Teachers plant the seeds of art and music, carefully tending the mind's soil so that the seeds will bear fruit and fill our senses with sound, color, texture, and depth.

Teachers seem to give away more than they get back. Some are called to the profession because they have a heart for young people, and a belief that they can impact the world one little wide-eyed child at a time. Others come in to the profession and find that the children impact them in much the same way.

There are good years and bad years, rewarding years and costly years. There are times that go by, when teaching is so hard and success too seldom, that teachers find themselves hanging on the hope that one child will be reached, and that reaching that one will be reason enough to go on teaching.

There are times when teachers must concern themselves with not just the minds of their students, but the bellies and the hearts of their students, too. Do these children with whom I am trusted have enough to eat? Are they loved and nurtured? Are they warm and safe? There are teachers who no doubt ask of themselves each day, "Am I the only person that will reach out to this child today? If I am, am I listening attentively, am I responding assuredly, and most of all, am I leaving this child with a sense that he matters?"

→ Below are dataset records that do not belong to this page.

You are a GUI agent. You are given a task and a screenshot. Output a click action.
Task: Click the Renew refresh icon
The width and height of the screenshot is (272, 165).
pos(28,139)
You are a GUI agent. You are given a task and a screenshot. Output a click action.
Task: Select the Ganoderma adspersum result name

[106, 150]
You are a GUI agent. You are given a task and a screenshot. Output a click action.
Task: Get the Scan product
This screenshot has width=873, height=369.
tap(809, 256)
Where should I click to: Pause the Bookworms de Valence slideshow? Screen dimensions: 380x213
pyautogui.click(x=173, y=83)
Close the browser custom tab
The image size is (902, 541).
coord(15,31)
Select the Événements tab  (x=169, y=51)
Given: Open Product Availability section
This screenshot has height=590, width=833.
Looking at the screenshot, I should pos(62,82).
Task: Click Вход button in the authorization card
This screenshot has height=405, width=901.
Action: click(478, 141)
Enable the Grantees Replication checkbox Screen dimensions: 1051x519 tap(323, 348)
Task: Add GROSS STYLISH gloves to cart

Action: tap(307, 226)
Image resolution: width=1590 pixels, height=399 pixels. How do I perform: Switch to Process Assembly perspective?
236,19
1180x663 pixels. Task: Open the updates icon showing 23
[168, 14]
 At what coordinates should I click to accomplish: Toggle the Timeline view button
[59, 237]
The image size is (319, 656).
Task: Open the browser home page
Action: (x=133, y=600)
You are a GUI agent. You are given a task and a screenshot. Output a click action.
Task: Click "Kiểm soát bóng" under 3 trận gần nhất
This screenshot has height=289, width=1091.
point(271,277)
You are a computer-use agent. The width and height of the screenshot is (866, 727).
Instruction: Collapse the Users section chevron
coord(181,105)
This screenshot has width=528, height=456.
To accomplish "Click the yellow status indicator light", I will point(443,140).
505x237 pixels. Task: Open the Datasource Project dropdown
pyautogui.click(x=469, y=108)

Because to teachers, they all matter. There are no unteachable or unlovable children. To teach is to reach out the hardest to the child who least wants to be reached. To teach is to impart knowledge, so that there can be hope for tomorrow. To teach is to confidently make learning "cool," to find the biggest tough guy and turn him on to learning. To teach is to render even the most ardent resistor movable, like the potter with his clay.

The week of May 7­11 is Teacher Appreciation Week. Reach out to a teacher. Each of us carries with us memories of those teachers who made all the difference in our lives. There are teachers today who are creating that same brand of magic in the lives of your children.

Share your thoughts with a teacher. Pour out your appreciation to the ones who pour out their talents to teach children.

Thank you, teachers. You make all the difference in the lives of a children, and in the life of this community.